» **INSTRUCTIONS TO FOLLOW**
Could you give the entries again, exactly as written?

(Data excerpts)
◆ ◆ ◆ ◆ ◆ ◆ ◆
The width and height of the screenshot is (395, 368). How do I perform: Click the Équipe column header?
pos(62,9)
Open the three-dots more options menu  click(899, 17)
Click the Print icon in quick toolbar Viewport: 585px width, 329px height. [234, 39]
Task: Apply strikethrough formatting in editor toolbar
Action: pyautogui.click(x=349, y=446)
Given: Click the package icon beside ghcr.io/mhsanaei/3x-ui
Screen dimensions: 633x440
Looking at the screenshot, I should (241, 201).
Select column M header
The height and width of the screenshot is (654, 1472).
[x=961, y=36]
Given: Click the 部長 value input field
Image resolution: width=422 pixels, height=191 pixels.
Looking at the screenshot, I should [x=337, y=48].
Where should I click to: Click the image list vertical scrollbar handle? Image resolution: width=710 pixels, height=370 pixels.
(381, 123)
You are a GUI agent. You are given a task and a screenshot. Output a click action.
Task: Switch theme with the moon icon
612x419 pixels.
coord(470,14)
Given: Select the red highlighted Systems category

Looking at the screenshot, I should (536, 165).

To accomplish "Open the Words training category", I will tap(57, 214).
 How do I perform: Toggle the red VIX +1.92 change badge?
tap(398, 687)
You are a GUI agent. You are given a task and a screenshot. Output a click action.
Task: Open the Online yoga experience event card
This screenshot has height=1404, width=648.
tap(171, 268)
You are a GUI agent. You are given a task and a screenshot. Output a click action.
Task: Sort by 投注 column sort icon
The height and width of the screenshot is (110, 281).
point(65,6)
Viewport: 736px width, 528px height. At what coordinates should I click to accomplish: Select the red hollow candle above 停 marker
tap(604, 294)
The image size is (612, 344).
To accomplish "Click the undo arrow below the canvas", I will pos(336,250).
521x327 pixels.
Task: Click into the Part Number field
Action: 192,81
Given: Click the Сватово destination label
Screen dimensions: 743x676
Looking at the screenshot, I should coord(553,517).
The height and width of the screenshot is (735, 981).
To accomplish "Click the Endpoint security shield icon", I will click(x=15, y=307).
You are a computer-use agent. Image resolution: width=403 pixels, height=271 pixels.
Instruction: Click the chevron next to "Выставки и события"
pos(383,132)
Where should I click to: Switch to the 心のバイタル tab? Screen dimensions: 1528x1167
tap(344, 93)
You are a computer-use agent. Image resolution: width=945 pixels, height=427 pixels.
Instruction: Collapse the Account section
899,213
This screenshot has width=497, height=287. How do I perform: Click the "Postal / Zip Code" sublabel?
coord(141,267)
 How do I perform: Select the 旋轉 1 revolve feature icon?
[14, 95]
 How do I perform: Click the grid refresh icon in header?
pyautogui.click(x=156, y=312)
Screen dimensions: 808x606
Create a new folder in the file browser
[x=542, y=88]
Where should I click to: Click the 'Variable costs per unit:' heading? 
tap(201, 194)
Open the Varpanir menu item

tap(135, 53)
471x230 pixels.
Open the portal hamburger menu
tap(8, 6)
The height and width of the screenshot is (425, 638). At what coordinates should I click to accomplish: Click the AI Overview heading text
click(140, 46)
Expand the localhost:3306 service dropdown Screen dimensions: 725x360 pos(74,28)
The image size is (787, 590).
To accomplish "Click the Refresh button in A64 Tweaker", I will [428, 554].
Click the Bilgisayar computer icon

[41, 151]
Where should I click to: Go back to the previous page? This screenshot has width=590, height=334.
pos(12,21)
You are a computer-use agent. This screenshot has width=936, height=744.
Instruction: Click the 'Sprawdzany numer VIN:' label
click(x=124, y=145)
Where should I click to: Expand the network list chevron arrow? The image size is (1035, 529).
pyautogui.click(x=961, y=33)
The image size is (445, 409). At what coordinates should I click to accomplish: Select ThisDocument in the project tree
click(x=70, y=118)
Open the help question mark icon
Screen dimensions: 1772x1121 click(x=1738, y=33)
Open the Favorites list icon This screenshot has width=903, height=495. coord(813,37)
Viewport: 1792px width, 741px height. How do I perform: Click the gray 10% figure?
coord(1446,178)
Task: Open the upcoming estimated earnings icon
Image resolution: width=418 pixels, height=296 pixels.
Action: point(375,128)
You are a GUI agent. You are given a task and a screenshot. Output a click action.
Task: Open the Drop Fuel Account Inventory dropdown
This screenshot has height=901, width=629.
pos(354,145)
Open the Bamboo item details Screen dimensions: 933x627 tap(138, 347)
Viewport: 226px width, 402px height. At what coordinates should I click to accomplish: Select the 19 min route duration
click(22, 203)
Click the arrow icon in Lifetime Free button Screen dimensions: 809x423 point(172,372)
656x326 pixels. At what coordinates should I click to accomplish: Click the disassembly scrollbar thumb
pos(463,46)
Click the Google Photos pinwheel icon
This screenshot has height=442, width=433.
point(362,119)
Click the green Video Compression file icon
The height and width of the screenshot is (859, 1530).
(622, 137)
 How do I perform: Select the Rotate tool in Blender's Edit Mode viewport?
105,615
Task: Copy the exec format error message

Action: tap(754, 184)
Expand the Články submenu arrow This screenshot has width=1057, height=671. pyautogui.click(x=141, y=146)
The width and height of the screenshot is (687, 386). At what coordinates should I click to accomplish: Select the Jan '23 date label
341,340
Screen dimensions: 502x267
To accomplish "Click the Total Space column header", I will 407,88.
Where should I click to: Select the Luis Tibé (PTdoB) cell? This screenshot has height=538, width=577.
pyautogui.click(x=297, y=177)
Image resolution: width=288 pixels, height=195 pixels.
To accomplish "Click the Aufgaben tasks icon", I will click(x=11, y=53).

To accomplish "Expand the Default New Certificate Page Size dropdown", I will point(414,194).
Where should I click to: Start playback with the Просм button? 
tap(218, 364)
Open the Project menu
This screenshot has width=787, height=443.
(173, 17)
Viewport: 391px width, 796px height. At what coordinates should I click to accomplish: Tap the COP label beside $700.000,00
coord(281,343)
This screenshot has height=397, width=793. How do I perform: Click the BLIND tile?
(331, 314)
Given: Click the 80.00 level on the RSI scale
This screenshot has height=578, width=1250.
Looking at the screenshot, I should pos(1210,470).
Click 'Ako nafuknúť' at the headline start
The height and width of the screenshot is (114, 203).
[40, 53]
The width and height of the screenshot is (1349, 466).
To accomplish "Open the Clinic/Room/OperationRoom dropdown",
◆ ◆ ◆ ◆ ◆ ◆ ◆
» **EXERCISE OUTPUT**
The width and height of the screenshot is (395, 368). How do I perform: Click the Équipe column header?
pos(62,9)
Open the three-dots more options menu  click(899, 17)
Click the Print icon in quick toolbar Viewport: 585px width, 329px height. [234, 39]
Task: Apply strikethrough formatting in editor toolbar
Action: pyautogui.click(x=349, y=446)
Given: Click the package icon beside ghcr.io/mhsanaei/3x-ui
Screen dimensions: 633x440
Looking at the screenshot, I should (241, 201).
Select column M header
The height and width of the screenshot is (654, 1472).
[x=961, y=36]
Given: Click the 部長 value input field
Image resolution: width=422 pixels, height=191 pixels.
Looking at the screenshot, I should [x=337, y=48].
Where should I click to: Click the image list vertical scrollbar handle? Image resolution: width=710 pixels, height=370 pixels.
(381, 123)
You are a GUI agent. You are given a task and a screenshot. Output a click action.
Task: Switch theme with the moon icon
612x419 pixels.
coord(470,14)
Given: Select the red highlighted Systems category

Looking at the screenshot, I should (536, 165).

To accomplish "Open the Words training category", I will tap(57, 214).
 How do I perform: Toggle the red VIX +1.92 change badge?
tap(398, 687)
You are a GUI agent. You are given a task and a screenshot. Output a click action.
Task: Open the Online yoga experience event card
This screenshot has height=1404, width=648.
tap(171, 268)
You are a GUI agent. You are given a task and a screenshot. Output a click action.
Task: Sort by 投注 column sort icon
The height and width of the screenshot is (110, 281).
point(65,6)
Viewport: 736px width, 528px height. At what coordinates should I click to accomplish: Select the red hollow candle above 停 marker
tap(604, 294)
The image size is (612, 344).
To accomplish "Click the undo arrow below the canvas", I will pos(336,250).
521x327 pixels.
Task: Click into the Part Number field
Action: 192,81
Given: Click the Сватово destination label
Screen dimensions: 743x676
Looking at the screenshot, I should coord(553,517).
The height and width of the screenshot is (735, 981).
To accomplish "Click the Endpoint security shield icon", I will click(x=15, y=307).
You are a computer-use agent. Image resolution: width=403 pixels, height=271 pixels.
Instruction: Click the chevron next to "Выставки и события"
pos(383,132)
Where should I click to: Switch to the 心のバイタル tab? Screen dimensions: 1528x1167
tap(344, 93)
You are a computer-use agent. Image resolution: width=945 pixels, height=427 pixels.
Instruction: Collapse the Account section
899,213
This screenshot has width=497, height=287. How do I perform: Click the "Postal / Zip Code" sublabel?
coord(141,267)
 How do I perform: Select the 旋轉 1 revolve feature icon?
[14, 95]
 How do I perform: Click the grid refresh icon in header?
pyautogui.click(x=156, y=312)
Screen dimensions: 808x606
Create a new folder in the file browser
[x=542, y=88]
Where should I click to: Click the 'Variable costs per unit:' heading? 
tap(201, 194)
Open the Varpanir menu item

tap(135, 53)
471x230 pixels.
Open the portal hamburger menu
tap(8, 6)
The height and width of the screenshot is (425, 638). At what coordinates should I click to accomplish: Click the AI Overview heading text
click(140, 46)
Expand the localhost:3306 service dropdown Screen dimensions: 725x360 pos(74,28)
The image size is (787, 590).
To accomplish "Click the Refresh button in A64 Tweaker", I will [428, 554].
Click the Bilgisayar computer icon

[41, 151]
Where should I click to: Go back to the previous page? This screenshot has width=590, height=334.
pos(12,21)
You are a computer-use agent. This screenshot has width=936, height=744.
Instruction: Click the 'Sprawdzany numer VIN:' label
click(x=124, y=145)
Where should I click to: Expand the network list chevron arrow? The image size is (1035, 529).
pyautogui.click(x=961, y=33)
The image size is (445, 409). At what coordinates should I click to accomplish: Select ThisDocument in the project tree
click(x=70, y=118)
Open the help question mark icon
Screen dimensions: 1772x1121 click(x=1738, y=33)
Open the Favorites list icon This screenshot has width=903, height=495. coord(813,37)
Viewport: 1792px width, 741px height. How do I perform: Click the gray 10% figure?
coord(1446,178)
Task: Open the upcoming estimated earnings icon
Image resolution: width=418 pixels, height=296 pixels.
Action: point(375,128)
You are a GUI agent. You are given a task and a screenshot. Output a click action.
Task: Open the Drop Fuel Account Inventory dropdown
This screenshot has height=901, width=629.
pos(354,145)
Open the Bamboo item details Screen dimensions: 933x627 tap(138, 347)
Viewport: 226px width, 402px height. At what coordinates should I click to accomplish: Select the 19 min route duration
click(22, 203)
Click the arrow icon in Lifetime Free button Screen dimensions: 809x423 point(172,372)
656x326 pixels. At what coordinates should I click to accomplish: Click the disassembly scrollbar thumb
pos(463,46)
Click the Google Photos pinwheel icon
This screenshot has height=442, width=433.
point(362,119)
Click the green Video Compression file icon
The height and width of the screenshot is (859, 1530).
(622, 137)
 How do I perform: Select the Rotate tool in Blender's Edit Mode viewport?
105,615
Task: Copy the exec format error message

Action: tap(754, 184)
Expand the Články submenu arrow This screenshot has width=1057, height=671. pyautogui.click(x=141, y=146)
The width and height of the screenshot is (687, 386). At what coordinates should I click to accomplish: Select the Jan '23 date label
341,340
Screen dimensions: 502x267
To accomplish "Click the Total Space column header", I will 407,88.
Where should I click to: Select the Luis Tibé (PTdoB) cell? This screenshot has height=538, width=577.
pyautogui.click(x=297, y=177)
Image resolution: width=288 pixels, height=195 pixels.
To accomplish "Click the Aufgaben tasks icon", I will click(x=11, y=53).

To accomplish "Expand the Default New Certificate Page Size dropdown", I will point(414,194).
Where should I click to: Start playback with the Просм button? 
tap(218, 364)
Open the Project menu
This screenshot has width=787, height=443.
(173, 17)
Viewport: 391px width, 796px height. At what coordinates should I click to accomplish: Tap the COP label beside $700.000,00
coord(281,343)
This screenshot has height=397, width=793. How do I perform: Click the BLIND tile?
(331, 314)
Given: Click the 80.00 level on the RSI scale
This screenshot has height=578, width=1250.
Looking at the screenshot, I should pos(1210,470).
Click 'Ako nafuknúť' at the headline start
The height and width of the screenshot is (114, 203).
[40, 53]
The width and height of the screenshot is (1349, 466).
To accomplish "Open the Clinic/Room/OperationRoom dropdown",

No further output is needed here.